Very cool. Odd that all the roof sheets are missing. The Austin Patent was what allowed Yellow Coach and later GMC to dominate the bus building business. One of the features that GM used in construction, and probably designed also by Austin was using Z and hat shaped channels for riviting the panels to. Instead of box tubing that rotted away from the inside out. Also interesting that the entrance door is fabricated out of aluminum also. Most smaller independent manufacturers used wood for the leaves of the doors, even into the 50's. This definitly should be a museum piece. So many advanced features for that era. Thanks for the pictures. PS: the "Coachbuilt" site says 18 of the "Nite Coaches" were built. This is not a Nite Coach, they were huge highway buses. These little transits were built after them and it says "only a handful" were ever made. Very rare. Buses were not generally s****ped during the WW2 s**** drives as public transit was a neccesary thing during the war. Many buses were even manufactured during the war and were painted gray and distributed by the Gov't to companies that needed more equipment. Even Ford got in on building little transits during the war with rear mounted flatheads.

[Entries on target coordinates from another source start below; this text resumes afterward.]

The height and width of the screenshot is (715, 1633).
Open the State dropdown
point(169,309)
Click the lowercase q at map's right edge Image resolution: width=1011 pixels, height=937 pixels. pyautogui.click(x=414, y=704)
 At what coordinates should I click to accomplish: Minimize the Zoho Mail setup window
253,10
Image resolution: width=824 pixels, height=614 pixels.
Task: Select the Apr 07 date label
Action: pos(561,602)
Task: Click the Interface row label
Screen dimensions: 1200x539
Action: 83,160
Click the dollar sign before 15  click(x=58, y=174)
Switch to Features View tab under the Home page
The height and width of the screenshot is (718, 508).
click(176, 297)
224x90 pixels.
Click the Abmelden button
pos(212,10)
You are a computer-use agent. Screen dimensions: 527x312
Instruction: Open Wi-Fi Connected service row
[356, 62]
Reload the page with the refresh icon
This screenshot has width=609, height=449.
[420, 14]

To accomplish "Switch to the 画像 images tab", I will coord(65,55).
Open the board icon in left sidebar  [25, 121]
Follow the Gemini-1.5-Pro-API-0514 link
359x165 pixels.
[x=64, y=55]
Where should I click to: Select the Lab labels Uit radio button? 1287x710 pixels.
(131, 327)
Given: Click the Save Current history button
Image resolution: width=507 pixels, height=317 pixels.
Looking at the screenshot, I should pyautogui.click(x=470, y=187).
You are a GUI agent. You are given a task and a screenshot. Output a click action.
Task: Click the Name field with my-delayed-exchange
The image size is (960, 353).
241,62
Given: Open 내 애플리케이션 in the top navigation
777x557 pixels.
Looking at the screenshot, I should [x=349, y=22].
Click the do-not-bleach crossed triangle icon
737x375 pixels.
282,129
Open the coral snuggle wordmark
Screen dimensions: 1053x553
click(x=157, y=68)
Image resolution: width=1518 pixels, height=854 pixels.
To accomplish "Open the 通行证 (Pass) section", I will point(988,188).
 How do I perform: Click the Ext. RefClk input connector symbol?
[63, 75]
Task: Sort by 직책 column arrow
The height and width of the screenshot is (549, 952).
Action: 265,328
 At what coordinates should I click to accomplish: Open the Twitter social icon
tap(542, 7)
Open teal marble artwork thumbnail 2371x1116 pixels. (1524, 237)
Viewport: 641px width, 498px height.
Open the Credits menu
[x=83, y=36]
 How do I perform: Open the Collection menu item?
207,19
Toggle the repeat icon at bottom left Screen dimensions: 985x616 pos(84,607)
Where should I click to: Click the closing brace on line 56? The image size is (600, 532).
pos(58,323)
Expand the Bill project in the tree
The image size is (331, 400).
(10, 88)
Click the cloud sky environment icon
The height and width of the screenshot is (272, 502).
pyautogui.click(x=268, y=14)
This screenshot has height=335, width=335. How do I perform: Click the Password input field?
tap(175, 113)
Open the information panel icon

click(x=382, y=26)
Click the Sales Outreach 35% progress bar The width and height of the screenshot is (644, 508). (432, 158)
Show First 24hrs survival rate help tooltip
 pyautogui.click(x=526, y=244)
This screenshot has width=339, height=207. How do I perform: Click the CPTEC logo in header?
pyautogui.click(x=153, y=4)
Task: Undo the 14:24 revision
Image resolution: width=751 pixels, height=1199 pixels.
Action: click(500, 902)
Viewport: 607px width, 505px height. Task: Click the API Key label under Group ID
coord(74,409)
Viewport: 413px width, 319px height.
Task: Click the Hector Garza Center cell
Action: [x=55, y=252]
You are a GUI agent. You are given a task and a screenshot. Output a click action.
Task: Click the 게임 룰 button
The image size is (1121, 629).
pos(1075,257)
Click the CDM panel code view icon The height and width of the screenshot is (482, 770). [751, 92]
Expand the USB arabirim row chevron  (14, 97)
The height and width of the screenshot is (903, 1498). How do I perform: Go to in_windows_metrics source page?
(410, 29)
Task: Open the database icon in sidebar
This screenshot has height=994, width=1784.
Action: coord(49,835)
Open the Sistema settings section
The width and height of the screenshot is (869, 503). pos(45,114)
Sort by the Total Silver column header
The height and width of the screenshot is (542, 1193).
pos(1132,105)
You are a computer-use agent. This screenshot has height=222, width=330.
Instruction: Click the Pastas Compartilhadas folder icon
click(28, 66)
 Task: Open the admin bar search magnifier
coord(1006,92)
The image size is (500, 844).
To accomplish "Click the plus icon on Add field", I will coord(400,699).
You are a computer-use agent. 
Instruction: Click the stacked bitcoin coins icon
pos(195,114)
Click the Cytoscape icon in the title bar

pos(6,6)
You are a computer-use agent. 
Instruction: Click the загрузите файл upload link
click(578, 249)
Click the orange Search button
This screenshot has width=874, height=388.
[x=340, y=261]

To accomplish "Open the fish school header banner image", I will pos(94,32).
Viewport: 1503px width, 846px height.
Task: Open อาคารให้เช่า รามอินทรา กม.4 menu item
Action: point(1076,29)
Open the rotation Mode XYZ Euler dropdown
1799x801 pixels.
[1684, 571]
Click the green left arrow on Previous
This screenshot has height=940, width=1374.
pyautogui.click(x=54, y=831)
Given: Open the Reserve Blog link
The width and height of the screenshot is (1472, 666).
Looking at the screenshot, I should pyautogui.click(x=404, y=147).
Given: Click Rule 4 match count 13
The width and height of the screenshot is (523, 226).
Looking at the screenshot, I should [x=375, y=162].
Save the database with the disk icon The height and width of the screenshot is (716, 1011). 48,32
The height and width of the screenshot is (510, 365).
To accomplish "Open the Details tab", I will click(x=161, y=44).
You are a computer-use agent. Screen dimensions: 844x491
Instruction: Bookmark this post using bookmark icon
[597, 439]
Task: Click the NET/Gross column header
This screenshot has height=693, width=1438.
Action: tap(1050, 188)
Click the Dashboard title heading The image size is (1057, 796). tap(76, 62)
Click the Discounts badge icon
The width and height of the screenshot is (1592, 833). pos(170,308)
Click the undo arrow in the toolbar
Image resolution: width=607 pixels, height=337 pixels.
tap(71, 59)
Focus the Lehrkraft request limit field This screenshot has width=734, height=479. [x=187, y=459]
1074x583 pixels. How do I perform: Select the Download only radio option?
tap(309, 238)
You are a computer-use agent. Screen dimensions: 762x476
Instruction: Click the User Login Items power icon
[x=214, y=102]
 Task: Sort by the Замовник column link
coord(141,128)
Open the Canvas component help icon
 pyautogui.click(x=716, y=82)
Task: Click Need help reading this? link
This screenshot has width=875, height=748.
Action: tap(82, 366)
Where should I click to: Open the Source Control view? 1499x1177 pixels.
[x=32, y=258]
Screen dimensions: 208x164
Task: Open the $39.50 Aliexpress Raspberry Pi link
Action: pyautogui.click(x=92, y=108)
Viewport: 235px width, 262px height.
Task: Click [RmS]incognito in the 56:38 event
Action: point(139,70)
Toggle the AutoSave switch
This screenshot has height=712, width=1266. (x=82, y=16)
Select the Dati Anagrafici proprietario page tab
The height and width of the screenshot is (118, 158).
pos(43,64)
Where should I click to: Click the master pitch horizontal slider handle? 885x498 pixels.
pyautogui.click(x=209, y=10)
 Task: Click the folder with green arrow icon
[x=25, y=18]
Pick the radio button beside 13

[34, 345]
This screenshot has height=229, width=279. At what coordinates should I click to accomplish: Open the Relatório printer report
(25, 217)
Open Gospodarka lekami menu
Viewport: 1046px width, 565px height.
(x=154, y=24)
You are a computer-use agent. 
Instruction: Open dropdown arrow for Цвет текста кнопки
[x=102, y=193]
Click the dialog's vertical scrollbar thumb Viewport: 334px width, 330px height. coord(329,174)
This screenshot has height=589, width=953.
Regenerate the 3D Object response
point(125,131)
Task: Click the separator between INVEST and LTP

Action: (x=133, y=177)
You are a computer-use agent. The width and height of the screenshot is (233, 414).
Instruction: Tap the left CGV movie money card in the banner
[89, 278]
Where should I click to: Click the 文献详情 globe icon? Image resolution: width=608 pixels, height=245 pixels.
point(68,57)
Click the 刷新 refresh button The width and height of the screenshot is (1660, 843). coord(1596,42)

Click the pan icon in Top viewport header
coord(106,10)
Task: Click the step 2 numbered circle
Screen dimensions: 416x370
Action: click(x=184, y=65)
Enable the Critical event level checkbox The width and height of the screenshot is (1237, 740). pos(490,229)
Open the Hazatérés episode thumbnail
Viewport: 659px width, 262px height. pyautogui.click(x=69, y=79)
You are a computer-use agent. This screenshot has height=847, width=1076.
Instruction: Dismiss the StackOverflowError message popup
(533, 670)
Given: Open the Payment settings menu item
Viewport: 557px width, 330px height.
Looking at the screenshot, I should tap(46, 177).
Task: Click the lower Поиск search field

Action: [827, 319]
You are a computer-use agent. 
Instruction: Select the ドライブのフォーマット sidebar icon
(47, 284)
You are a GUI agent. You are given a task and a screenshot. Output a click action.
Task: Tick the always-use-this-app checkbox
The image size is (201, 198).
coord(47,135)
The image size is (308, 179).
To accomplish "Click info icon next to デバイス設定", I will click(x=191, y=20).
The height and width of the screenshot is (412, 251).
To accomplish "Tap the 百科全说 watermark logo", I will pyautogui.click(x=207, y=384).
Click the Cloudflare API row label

I have an article, somewhere, about this bus. It used a Buick 8 with the specially built angle drive trans and diff. Edit: The article may have been about the later GM transit buses. Still, I bet it's still a Buick engine
An old timer told me during WWII some buses were powered by Buick straight 8s using two of the cylinders for air compression and the remaining 6 cylinders to propel the bus.
If the NASDAQ hits 3200 before this thread peters out, I'll take it. Okay, maybe 3500. The quoted article noted that the early versions ran a Waukesha engine of some sort. Wonder if one could get a ***mins ISB in there without cutting metal, or a Detroit Diesel 2-stroke clatter-factory. That angle drive was typical of Yellow/GM/whatever buses for a long time thereafter, including applications with much beefier motors. I have no idea how common the parts are for those setups.
I took some more pictures the other day. My dad said he wants to sell it. What is something like this even worth and who's going to buy it?
Would be interesting but he was seen the last time around here more than three years ago. The thread didn't move since 20 years.